These are worthy ideas, but taken together they fall short as a long-term policy.

With the economy in good shape, the mood of the country is less anti-immigrant than it was six years ago, according to a Gallup poll taken last year. That test showed only 44% of Americans favored further restricting immigration, down from 65% in 1995. Now is the time for each candidate to articulate a coherent immigration policy, one that encompasses U.S. economic and labor needs as well as immigration’s historical past.

Immigration should be a positive experience for the receiving communities, the sending countries and the immigrants themselves. A fully formed immigration policy must start with Mexico. The next president should explore new ideas about border enforcement and migration with incoming Mexican President Fox. One idea being discussed by border experts goes like this: While the U.S. Border Patrol controls the flow of immigrants in the urban areas, Mexico stops smugglers from exposing Mexicans to death in deserts and drowning in border rivers. In exchange for such cooperation, Mexico gets more visas for temporary workers under a special relationship and, ideally, the flow of immigrants becomes largely legal, rather than illegal.

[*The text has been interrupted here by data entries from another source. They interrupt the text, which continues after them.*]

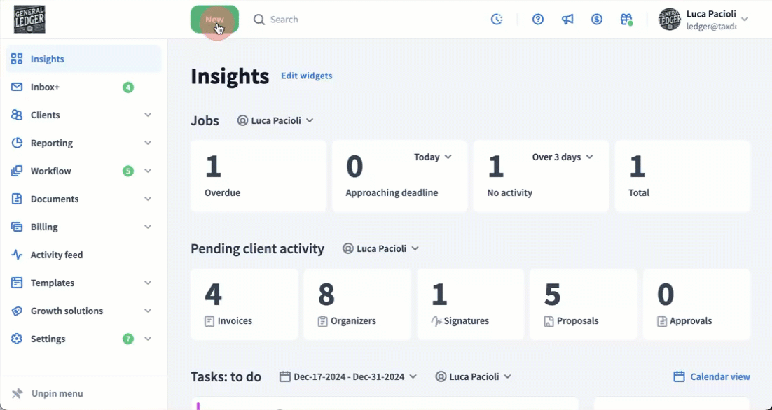The image size is (772, 410).
Task: Open the Over 3 days dropdown
Action: click(x=563, y=157)
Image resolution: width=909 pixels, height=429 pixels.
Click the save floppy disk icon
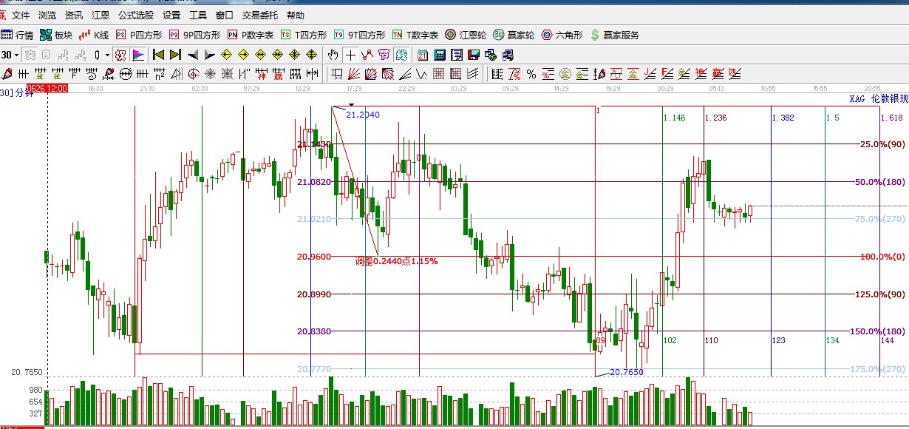(x=474, y=55)
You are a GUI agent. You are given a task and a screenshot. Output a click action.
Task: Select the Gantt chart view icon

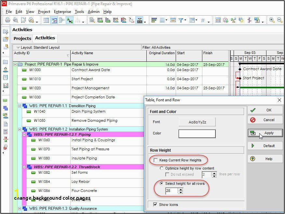coord(54,20)
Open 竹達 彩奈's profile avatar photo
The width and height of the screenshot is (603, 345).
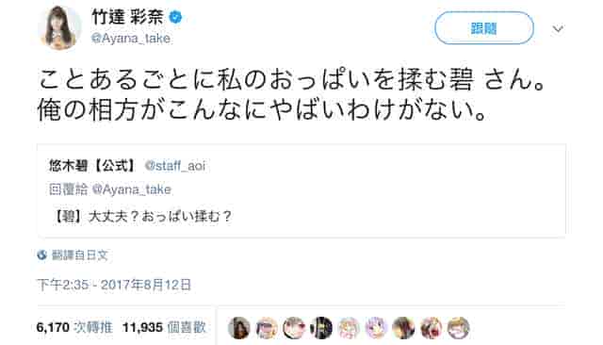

Under such a program, the U.S. might provide Mexico with a negotiated number of visas for a two-year period; a visa would be renewable if both countries agreed and the immigrant had not committed a crime. Workers with only a seasonal arrangement would return to Mexico after finishing the temporary work.

Currently, we have tough laws that are unenforceable. What we need are smart laws that can be enforced, bringing order to a chaotic and often dangerous situation.

Another area that needs attention is the assimilation and integration of immigrants. Both candidates should frame policies to determine how immigrants should be integrated once they arrive and how the communities in which they concentrate, like Los Angeles, can be better prepared for their arrival.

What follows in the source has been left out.